Each line shown below should be copied exactly.
*** MATERIAL SUPPLIED ***
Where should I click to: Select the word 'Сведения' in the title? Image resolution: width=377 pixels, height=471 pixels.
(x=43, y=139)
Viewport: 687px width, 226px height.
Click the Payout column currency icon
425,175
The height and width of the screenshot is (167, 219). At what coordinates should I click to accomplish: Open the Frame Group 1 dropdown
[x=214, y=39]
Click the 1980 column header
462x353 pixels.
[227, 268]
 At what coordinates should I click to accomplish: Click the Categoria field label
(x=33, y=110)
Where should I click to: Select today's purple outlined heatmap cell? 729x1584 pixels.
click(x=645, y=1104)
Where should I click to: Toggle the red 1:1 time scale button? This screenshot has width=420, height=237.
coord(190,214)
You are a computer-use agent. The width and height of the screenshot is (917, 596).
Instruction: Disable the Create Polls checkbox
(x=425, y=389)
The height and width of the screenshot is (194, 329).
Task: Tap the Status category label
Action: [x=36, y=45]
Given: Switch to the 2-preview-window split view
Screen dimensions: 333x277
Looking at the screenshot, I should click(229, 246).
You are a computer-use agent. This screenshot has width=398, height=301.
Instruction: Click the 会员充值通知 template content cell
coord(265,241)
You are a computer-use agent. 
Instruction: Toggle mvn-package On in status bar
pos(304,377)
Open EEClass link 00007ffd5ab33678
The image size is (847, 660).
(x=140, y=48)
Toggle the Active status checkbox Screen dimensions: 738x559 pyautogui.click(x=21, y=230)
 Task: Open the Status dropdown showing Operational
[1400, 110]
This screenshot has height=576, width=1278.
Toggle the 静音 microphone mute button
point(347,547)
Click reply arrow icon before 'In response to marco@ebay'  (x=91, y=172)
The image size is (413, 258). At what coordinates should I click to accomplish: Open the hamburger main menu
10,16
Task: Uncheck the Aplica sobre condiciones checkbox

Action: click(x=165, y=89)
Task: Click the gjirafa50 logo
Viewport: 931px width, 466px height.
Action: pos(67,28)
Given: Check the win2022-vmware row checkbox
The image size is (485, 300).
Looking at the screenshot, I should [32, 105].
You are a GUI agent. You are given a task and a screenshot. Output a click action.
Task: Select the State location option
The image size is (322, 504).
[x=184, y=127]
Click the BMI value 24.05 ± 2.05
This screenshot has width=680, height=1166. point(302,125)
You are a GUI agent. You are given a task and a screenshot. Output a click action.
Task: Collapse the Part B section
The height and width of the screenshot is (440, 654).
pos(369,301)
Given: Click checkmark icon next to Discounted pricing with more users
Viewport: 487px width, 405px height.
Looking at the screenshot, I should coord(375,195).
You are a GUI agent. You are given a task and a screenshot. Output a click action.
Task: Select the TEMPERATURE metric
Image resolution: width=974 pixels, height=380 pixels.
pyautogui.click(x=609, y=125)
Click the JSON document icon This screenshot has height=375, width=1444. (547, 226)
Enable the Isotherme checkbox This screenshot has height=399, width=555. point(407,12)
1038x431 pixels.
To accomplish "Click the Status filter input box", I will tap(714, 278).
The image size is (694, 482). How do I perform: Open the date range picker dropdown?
*** End of MATERIAL SUPPLIED ***
→ **EXERCISE SOLUTION**:
Where should I click to: Select the word 'Сведения' in the title? Image resolution: width=377 pixels, height=471 pixels.
(x=43, y=139)
Viewport: 687px width, 226px height.
Click the Payout column currency icon
425,175
The height and width of the screenshot is (167, 219). At what coordinates should I click to accomplish: Open the Frame Group 1 dropdown
[x=214, y=39]
Click the 1980 column header
462x353 pixels.
[227, 268]
 At what coordinates should I click to accomplish: Click the Categoria field label
(x=33, y=110)
Where should I click to: Select today's purple outlined heatmap cell? 729x1584 pixels.
click(x=645, y=1104)
Where should I click to: Toggle the red 1:1 time scale button? This screenshot has width=420, height=237.
coord(190,214)
You are a computer-use agent. The width and height of the screenshot is (917, 596).
Instruction: Disable the Create Polls checkbox
(x=425, y=389)
The height and width of the screenshot is (194, 329).
Task: Tap the Status category label
Action: [x=36, y=45]
Given: Switch to the 2-preview-window split view
Screen dimensions: 333x277
Looking at the screenshot, I should click(229, 246).
You are a computer-use agent. This screenshot has width=398, height=301.
Instruction: Click the 会员充值通知 template content cell
coord(265,241)
You are a computer-use agent. 
Instruction: Toggle mvn-package On in status bar
pos(304,377)
Open EEClass link 00007ffd5ab33678
The image size is (847, 660).
(x=140, y=48)
Toggle the Active status checkbox Screen dimensions: 738x559 pyautogui.click(x=21, y=230)
 Task: Open the Status dropdown showing Operational
[1400, 110]
This screenshot has height=576, width=1278.
Toggle the 静音 microphone mute button
point(347,547)
Click reply arrow icon before 'In response to marco@ebay'  (x=91, y=172)
The image size is (413, 258). At what coordinates should I click to accomplish: Open the hamburger main menu
10,16
Task: Uncheck the Aplica sobre condiciones checkbox

Action: click(x=165, y=89)
Task: Click the gjirafa50 logo
Viewport: 931px width, 466px height.
Action: pos(67,28)
Given: Check the win2022-vmware row checkbox
The image size is (485, 300).
Looking at the screenshot, I should [32, 105].
You are a GUI agent. You are given a task and a screenshot. Output a click action.
Task: Select the State location option
The image size is (322, 504).
[x=184, y=127]
Click the BMI value 24.05 ± 2.05
This screenshot has width=680, height=1166. point(302,125)
You are a GUI agent. You are given a task and a screenshot. Output a click action.
Task: Collapse the Part B section
The height and width of the screenshot is (440, 654).
pos(369,301)
Given: Click checkmark icon next to Discounted pricing with more users
Viewport: 487px width, 405px height.
Looking at the screenshot, I should coord(375,195).
You are a GUI agent. You are given a task and a screenshot. Output a click action.
Task: Select the TEMPERATURE metric
Image resolution: width=974 pixels, height=380 pixels.
pyautogui.click(x=609, y=125)
Click the JSON document icon This screenshot has height=375, width=1444. (547, 226)
Enable the Isotherme checkbox This screenshot has height=399, width=555. point(407,12)
1038x431 pixels.
To accomplish "Click the Status filter input box", I will tap(714, 278).
The image size is (694, 482). How do I perform: Open the date range picker dropdown?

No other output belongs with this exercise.